◆ TEXT SHOWN ◆
HISTORY


PCP's work is international.
The Beginning
PCP was created when a televised debate on abortion caused Laura Chasin to question how family therapy practices could improve polarized conversations about abortion and other public issues.

PCP’s Founders (L to R): Maggie Herzig, Sallyann Roth, Corky Becker, Laura Chasin, Dick Chasin

PCP’s office, Watertown, MA

A family therapist and faculty member at the Family Institute of Cambridge, Chasin, with four other professionals, founded PCP in 1989. Since then, PCP has pioneered a distinctive, effective approach to dialogue that shifts communication to enhance understanding, repair relationships, and rebuild trust. Drawing upon mediation, traditional conflict resolution, and consensus building, the organization developed dialogue practices that have been tested throughout the world in conflicts ranging from religion to the environment.

PCP was initially founded as a project of Family Institute of Cambridge. In 1996, with an initial grant from the William and Flora Hewlett Foundation, PCP became a stand-alone 501(c)(3) nonprofit organization.

A Breakthrough: PCP first entered the public eye with a series of citizen dialogues about abortion. This was followed by a highly publicized article about five years of groundbreaking dialogues between pro-life and pro-choice leaders after the fatal 1994 shooting of two women's health clinic workers in the Boston area. PCP also designed retreats that helped groups reach consenus about forest management and population and development, and facilitated conversations about human sexuality among bishops from six continents that led to recommendations to the Archbishop about how to deal with conflictual issues within the Communion.

◆ REQUIREMENT 1 ◆
List the names of all of PCP's founders given in the history of PCP.
◆ REQUIREMENT 2 ◆
Continue the history of PCP with the next paragraph, picking up after its final sentence.
The data that come after this text are not required.

◆ EXTRACTED ENTRIES ◆
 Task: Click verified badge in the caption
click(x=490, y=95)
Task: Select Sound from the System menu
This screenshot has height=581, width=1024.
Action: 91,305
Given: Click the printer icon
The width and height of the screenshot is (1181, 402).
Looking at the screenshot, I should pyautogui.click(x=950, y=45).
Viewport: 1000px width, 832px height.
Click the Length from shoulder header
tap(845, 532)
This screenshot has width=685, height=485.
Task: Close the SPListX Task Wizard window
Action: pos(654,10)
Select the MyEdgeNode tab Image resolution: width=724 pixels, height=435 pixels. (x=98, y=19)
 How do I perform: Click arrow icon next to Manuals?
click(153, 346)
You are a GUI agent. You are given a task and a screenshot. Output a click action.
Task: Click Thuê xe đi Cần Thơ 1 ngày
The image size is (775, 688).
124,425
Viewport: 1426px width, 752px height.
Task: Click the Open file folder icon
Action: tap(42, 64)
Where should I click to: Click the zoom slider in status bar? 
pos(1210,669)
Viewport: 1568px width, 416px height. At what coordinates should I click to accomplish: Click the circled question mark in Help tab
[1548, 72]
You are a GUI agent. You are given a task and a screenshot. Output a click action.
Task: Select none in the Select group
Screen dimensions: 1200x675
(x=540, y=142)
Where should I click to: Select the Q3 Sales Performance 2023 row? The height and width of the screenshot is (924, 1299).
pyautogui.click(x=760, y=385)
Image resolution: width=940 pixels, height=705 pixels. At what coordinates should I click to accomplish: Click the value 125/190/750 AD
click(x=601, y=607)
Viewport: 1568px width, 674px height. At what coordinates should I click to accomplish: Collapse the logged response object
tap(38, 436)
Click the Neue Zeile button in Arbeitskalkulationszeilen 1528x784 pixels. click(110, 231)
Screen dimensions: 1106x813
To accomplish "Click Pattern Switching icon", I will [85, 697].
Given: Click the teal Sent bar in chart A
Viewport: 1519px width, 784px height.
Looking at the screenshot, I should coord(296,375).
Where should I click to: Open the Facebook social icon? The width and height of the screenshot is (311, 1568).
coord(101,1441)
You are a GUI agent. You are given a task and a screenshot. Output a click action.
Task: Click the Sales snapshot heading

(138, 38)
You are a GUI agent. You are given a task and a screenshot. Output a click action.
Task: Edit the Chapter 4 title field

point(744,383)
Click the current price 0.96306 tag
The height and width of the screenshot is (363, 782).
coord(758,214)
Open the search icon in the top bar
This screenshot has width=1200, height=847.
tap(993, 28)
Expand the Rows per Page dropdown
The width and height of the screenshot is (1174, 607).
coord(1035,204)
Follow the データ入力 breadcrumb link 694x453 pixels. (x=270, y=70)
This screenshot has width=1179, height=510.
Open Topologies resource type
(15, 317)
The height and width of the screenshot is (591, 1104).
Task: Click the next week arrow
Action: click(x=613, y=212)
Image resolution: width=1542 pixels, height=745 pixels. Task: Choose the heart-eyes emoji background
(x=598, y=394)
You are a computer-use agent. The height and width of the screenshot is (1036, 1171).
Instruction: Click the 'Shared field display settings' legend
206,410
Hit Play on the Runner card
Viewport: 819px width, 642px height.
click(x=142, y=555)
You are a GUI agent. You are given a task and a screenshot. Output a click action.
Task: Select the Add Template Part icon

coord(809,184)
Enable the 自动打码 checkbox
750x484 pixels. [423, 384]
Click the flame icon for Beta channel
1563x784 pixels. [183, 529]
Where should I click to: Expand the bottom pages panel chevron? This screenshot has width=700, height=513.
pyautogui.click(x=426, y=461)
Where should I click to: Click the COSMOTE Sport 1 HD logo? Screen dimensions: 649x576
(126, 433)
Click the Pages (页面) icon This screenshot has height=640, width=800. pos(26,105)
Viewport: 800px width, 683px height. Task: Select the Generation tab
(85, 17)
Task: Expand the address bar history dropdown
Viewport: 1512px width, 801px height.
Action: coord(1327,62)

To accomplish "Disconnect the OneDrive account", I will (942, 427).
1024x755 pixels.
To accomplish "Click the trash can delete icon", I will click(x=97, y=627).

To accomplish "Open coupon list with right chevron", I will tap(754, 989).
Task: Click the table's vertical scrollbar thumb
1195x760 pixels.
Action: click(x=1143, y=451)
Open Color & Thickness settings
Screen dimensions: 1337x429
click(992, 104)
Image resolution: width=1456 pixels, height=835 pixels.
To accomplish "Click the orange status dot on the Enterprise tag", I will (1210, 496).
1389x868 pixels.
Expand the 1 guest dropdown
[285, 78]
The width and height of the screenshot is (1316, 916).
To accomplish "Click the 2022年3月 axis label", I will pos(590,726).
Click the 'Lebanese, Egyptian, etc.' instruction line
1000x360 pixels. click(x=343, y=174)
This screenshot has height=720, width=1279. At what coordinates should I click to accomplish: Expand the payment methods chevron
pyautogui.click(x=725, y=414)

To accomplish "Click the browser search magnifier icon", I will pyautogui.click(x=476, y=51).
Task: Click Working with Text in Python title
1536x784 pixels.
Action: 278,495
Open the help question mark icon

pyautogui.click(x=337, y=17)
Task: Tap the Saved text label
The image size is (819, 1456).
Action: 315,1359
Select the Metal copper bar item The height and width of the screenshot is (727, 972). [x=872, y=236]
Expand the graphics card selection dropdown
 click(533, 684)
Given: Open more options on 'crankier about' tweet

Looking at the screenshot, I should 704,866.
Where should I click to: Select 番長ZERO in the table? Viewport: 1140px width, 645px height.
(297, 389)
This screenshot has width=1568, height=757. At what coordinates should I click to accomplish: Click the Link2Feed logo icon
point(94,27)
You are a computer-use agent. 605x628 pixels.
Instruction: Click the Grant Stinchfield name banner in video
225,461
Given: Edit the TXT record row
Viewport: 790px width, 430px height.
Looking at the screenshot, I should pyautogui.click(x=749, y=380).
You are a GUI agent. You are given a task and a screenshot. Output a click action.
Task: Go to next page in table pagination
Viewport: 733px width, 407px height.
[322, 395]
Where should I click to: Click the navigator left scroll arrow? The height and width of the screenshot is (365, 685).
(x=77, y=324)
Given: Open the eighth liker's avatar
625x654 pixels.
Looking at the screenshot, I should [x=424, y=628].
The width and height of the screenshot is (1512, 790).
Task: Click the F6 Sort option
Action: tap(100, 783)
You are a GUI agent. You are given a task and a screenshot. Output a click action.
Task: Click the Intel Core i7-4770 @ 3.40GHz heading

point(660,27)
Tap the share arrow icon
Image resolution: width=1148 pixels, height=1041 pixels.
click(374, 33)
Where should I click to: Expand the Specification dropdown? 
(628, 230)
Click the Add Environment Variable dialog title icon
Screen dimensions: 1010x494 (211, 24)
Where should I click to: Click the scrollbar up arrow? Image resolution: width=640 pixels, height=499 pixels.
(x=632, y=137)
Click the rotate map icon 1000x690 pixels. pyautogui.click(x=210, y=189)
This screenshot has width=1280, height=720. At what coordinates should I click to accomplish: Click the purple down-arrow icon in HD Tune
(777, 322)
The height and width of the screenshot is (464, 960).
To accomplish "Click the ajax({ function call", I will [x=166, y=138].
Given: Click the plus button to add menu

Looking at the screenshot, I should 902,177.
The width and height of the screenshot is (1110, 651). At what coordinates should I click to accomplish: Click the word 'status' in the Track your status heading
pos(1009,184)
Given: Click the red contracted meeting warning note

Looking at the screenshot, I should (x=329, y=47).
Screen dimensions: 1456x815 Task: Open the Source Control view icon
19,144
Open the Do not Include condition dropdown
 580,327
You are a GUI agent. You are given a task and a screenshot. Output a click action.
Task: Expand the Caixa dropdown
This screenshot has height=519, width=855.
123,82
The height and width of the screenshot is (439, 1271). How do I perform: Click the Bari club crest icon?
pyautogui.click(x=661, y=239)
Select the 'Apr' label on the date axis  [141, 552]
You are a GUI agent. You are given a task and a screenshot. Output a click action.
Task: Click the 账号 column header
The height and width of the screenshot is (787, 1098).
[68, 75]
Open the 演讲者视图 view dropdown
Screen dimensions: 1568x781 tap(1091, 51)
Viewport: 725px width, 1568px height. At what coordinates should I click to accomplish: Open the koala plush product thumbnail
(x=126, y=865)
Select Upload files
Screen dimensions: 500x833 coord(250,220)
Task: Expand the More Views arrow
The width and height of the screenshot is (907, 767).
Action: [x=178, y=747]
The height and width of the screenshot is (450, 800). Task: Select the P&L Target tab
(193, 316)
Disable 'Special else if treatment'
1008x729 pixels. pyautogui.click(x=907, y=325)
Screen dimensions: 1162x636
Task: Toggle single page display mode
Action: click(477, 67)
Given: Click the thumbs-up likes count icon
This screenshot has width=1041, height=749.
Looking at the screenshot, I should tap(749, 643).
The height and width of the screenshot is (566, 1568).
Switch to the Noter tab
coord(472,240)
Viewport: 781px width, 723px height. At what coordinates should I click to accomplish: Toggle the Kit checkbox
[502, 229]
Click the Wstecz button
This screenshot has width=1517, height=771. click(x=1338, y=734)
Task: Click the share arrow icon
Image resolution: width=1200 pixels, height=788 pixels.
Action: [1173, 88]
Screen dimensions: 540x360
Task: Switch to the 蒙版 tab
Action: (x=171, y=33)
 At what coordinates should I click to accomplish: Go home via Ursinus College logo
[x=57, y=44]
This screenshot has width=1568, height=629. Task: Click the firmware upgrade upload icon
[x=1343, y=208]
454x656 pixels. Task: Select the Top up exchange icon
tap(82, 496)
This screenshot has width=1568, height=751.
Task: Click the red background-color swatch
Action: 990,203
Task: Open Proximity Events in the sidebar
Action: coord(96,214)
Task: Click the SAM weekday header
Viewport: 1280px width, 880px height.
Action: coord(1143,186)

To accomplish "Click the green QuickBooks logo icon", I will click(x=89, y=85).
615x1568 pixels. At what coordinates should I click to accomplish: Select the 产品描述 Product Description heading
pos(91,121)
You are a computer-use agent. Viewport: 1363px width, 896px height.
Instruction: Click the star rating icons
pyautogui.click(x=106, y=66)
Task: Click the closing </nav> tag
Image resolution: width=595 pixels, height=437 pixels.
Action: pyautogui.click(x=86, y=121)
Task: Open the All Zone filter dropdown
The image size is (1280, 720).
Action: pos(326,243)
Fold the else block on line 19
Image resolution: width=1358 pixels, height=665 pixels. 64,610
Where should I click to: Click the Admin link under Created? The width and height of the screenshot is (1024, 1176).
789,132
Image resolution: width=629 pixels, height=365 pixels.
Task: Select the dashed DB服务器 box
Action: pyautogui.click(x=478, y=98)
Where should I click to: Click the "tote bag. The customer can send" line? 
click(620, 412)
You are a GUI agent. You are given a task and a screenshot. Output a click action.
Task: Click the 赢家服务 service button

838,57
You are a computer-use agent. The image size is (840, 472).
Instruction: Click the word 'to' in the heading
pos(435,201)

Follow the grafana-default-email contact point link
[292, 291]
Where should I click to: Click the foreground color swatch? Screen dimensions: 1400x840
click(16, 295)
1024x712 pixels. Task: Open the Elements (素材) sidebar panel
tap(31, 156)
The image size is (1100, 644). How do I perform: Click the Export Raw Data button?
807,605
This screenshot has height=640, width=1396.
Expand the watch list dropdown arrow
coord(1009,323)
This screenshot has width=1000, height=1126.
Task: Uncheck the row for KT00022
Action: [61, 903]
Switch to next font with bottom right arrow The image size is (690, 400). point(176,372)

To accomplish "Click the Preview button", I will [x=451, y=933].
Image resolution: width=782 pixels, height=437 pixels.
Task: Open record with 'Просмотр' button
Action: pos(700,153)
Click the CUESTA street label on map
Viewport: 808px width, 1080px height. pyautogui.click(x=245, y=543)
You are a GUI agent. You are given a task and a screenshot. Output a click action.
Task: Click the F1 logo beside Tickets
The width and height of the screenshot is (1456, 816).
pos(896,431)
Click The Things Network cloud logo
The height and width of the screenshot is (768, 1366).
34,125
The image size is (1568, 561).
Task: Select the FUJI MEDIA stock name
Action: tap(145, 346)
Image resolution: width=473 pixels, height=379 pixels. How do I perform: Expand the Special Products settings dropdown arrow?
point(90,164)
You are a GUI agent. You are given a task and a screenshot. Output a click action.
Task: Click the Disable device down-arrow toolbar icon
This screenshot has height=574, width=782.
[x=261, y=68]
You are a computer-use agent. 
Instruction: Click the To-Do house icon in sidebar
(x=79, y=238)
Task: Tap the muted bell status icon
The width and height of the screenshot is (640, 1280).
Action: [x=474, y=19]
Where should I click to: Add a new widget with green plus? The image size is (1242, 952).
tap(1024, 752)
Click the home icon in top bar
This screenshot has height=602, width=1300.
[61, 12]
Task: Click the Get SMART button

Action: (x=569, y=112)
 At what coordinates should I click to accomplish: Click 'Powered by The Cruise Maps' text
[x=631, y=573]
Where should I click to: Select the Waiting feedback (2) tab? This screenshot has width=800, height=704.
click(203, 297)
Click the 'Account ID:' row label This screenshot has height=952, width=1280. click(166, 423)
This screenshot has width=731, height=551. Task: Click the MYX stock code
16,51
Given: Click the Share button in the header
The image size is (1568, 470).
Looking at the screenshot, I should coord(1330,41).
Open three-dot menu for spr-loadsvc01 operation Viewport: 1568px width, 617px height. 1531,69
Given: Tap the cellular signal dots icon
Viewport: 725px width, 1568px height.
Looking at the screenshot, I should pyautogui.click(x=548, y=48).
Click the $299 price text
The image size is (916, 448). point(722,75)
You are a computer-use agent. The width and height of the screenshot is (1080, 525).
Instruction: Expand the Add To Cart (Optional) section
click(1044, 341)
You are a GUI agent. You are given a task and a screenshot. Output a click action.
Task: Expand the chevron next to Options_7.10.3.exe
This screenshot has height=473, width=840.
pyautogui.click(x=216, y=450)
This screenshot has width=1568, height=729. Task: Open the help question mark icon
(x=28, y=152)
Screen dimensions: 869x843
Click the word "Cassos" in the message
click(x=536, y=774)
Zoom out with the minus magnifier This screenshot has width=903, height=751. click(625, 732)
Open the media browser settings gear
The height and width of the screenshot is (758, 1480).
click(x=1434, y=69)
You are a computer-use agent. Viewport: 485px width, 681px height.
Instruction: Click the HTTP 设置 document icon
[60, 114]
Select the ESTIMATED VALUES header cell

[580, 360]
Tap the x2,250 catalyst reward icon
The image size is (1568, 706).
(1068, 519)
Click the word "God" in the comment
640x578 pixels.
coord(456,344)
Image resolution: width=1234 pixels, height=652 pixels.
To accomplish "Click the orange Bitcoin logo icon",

◆ YOUR RESPONSE 1 ◆
Maggie Herzig, Sallyann Roth, Corky Becker, Laura Chasin, Dick Chasin

◆ YOUR RESPONSE 2 ◆
In 1994, the Public Conversations Project began offering training to the public. Since then, more than 1,500 individuals have received training in facilitating dialogue and other related subjects. In addition to dialogue facilitation and training workshops, PCP offers consultations, customized trainings, and conference design.

 

Today: PCP and its diverse staff have worked regionally, nationally, and globally in 38 U.S. states and 15 countries. The organization's project work has included a wide range of contentious issues including partisan politics, homosexuality in faith communities, the Israel/Palestine conflict, environmental divides, post-genocide reconciliation, labor standards in the developing world, and racial, cultural, and economic divides at nonprofits and academic institutions. PCP’s distinctive approach continues to incorporate best practices from family therapy, psychology, appreciative inquiry, dialogue, and deliberation. 

The Public Conversations Project has received awards for its innovative contributions to the field of alternative dispute resolution from the Society for Professionals in Conflict Resolution, the American Family Therapy Association, and the University of Massachusetts Program in Dispute Resolution.